I’m training a conv neural network to recognize features in an image using a similar method to this paper: Stacked Hourglass

The targets I am using are artificial heatmaps generated from the feature (x, y) locations. The reason I am using heatmaps instead of single points is that I want the training to be more forgiving. I just need the heatmap’s maximum value near the feature location.

However, the network is training itself TO the heatmap - so I end up with a blobby looking output that isn’t recognizing what I want it to.

What I want to try instead is training the model to the L2 between the feature location, and the maximum value location of the convolutional network output.

What I need is help converting the network output to the right format.

input_image = [B, C, H, W]
target = [B, C, loc] # where loc = [y, x]

I can calculate the maximum no problem…

def maximum(tensor):
    assert len(tensor.size()) == 4, "Tensor must be of size 4 [BxCxHxW]"

    batches = []
    for b in tensor:
        joints = []
        for c in b:
            s = c.size()
            maxValue = 0
            ymax = 0
            xmax = 0
            for y in range(s[0]):
                for x in range(s[1]):
                    value = c[y,x]
                    if value > maxValue:
                        maxValue = value
                        ymax = y
                        xmax = x
            t = [ymax, xmax]
            joints.append(t)
        batches.append(joints)
    
    maxT = torch.Tensor(batches)
    return maxT

But that function breaks the backpropogation (I get this error:)

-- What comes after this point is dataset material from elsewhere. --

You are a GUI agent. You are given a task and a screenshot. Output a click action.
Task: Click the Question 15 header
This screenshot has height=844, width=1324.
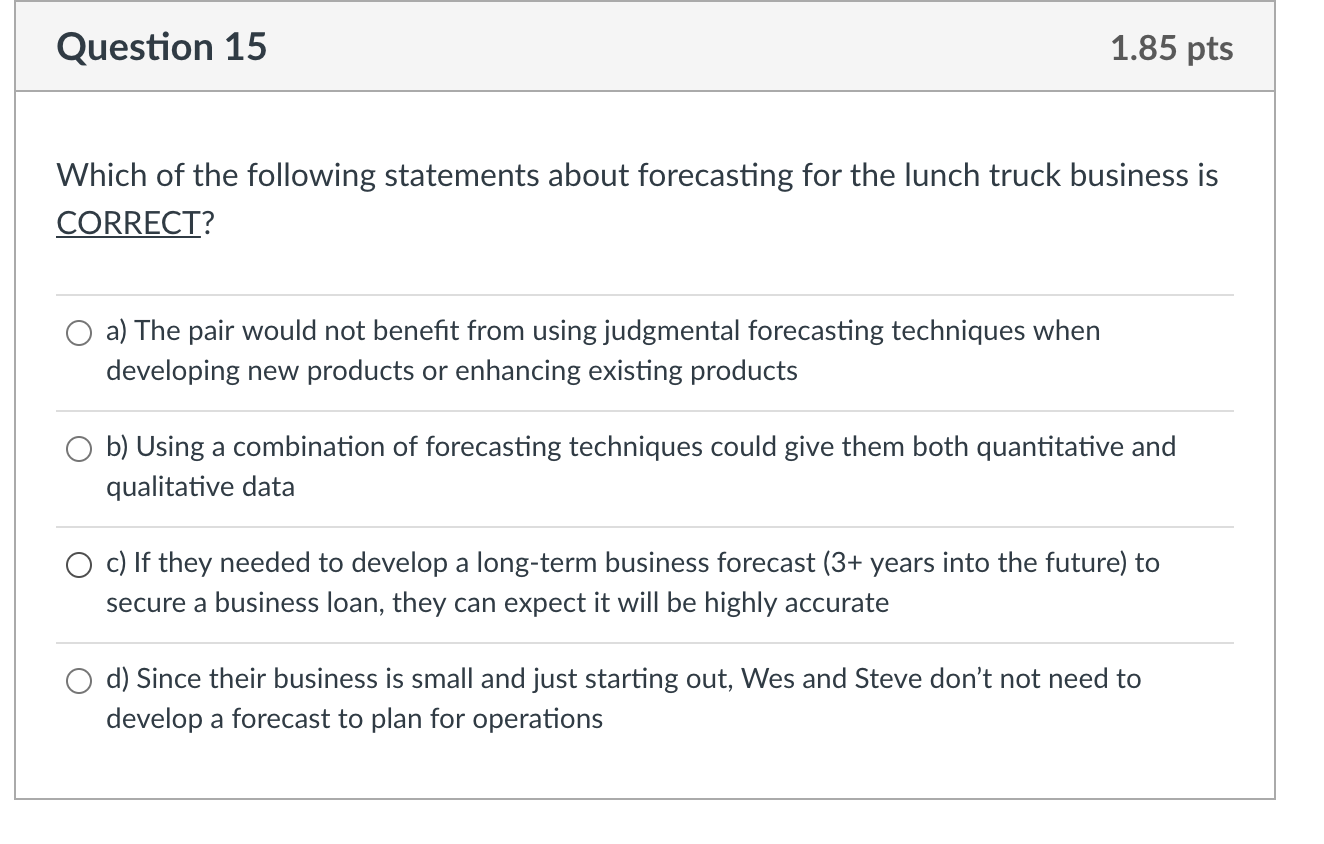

RuntimeError: element 0 of tensors does not require grad and does not have a grad_fn

Therefore I need to use the torch.max() function, but I can’t for the life of me figure out how to do so, since it calculates maximums over only one dimension at a time…

So, how do I convert [B, C, H, W] to [B, C, 2] but maintain the gradient so the loss function and optimizer can operate normally?

Ideally I’d like for the model to also be exportable to ONNX and hopefully then to CoreML.

Thanks,

Two quick comments:

  • Use max(inp.view(B, C, -1), 2) and numpy.unravel_index (or just // and %) after.
  • You cannot differentiate argmax, it’s mathematically impossible. People suggested various things (e.g. with softargmax or argsoftmax - I cannot remember - that was defined as torch.arange(W*H).view(1, 1, W * H)*torch.softmax(inp.view(B, C, -1), dim=2) or somesuch. It’s not always entirely clear how to interpret that, but it seems that some people like it.

Best regards

Thomas

Thank you for your comments.

I’m new to ML (background is as a programmer) so this helps point me in the right direction and understand the model’s limits.